Rumah semakin sepi, sesekali hanya terdengar derap kaki. Memang tidak nyaman bagi Shiori, tetapi ia tidak punya pilihan. Hatinya terlalu sakit dan merasa tak pantas untuk tetap bersikap lembut pada Masaomi.

Belakangan ia sering merasa mual dan datang bulannya nyaris telat satu bulan.

Awalnya tidak terpikirkan untuk mengetes apakah ia hamil. Tetapi Shiori justru terpekik setelah tahu hasilnya.


VII.

Hari ini, Masaomi mengadakan pesta bulanan di kantor.

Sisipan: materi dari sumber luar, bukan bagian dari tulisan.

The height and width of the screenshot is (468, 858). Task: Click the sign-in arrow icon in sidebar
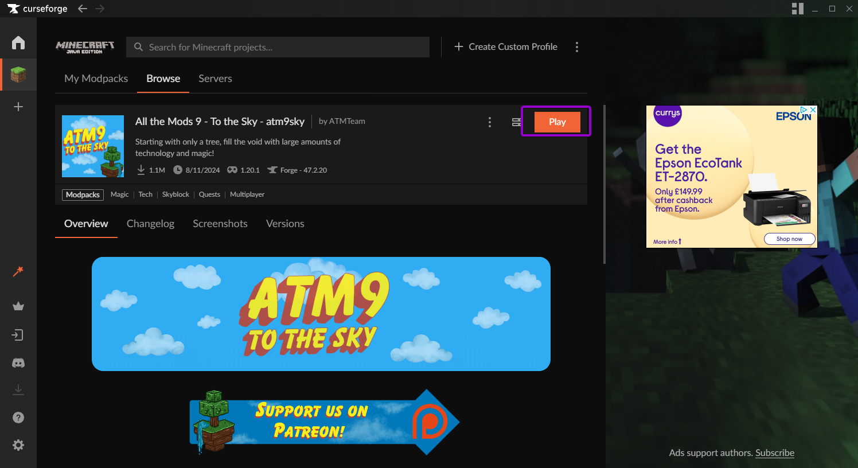click(x=18, y=335)
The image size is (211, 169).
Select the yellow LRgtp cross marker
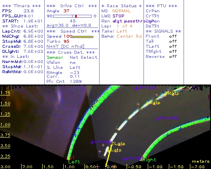[147, 103]
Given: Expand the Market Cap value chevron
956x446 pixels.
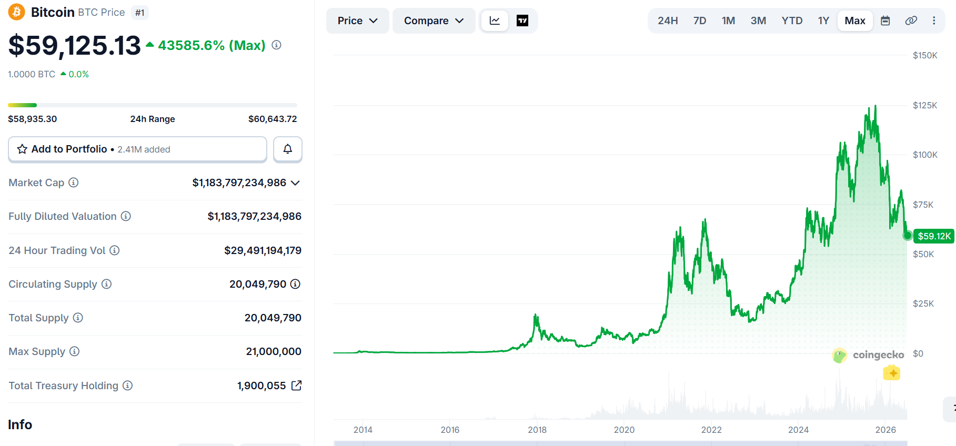Looking at the screenshot, I should (x=295, y=183).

Jika tidak ada teman yang memberitahu, pasti Shiori tidak tahu. Dan pasti, pasti, Masaomi akan bersama wanita itu lagi. Sudah terbukti dari Shiori yang tidak mendengar kabar ini dari suaminya sendiri.

Tetapi, tidak ada niatan bagi Shiori untuk datang. Ia justru senang sekali, bisa membereskan barang-barangnya. Lalu pergi meninggalkan rumah itu, sejauh mungkin.

Shiroi hanya meninggalkan sepotong cake kesukaan Masaomi, sepucuk surat singkat, dan hasil tes kehamilannya.

Katakanlah Shiori melakukan hal nekat, tetapi ia tetap melakukannya. Ia ingin pergi, bebas, mencari dan bertemu pria yang benar-benar mencintainya tanpa pengkhianatan.

Ketika berselang lima menit setelah Shiori meninggalkan rumah, Masaomi pulang. Suaminya berfirasat tidak enak. Terlihat dari langkahnya yang tergesa-gesa menyusuri rumah. Sesekali memanggil, "Shiori, Shiori," tetapi hampa tanpa ada sahutan.(Ketakutannya semakin besar, ia tidak mau Shiori menangis dan pergi).

Langkahnya sampai di dapur dan ia melihat cake serta pesan yang ditinggalkan Shiori. Senyumnya terkembang melihat sepotong cake kesukaannya. Lalu tangannya meraih surat itu.

Terima kasih atas segalanya.

-Shiori.

Sekarang, hasil tes kehamilan Shiori yang ia pegang.

Ada yang terhempas di perutnya. Dadanya nyeri. Mulutnya terkatup rapat.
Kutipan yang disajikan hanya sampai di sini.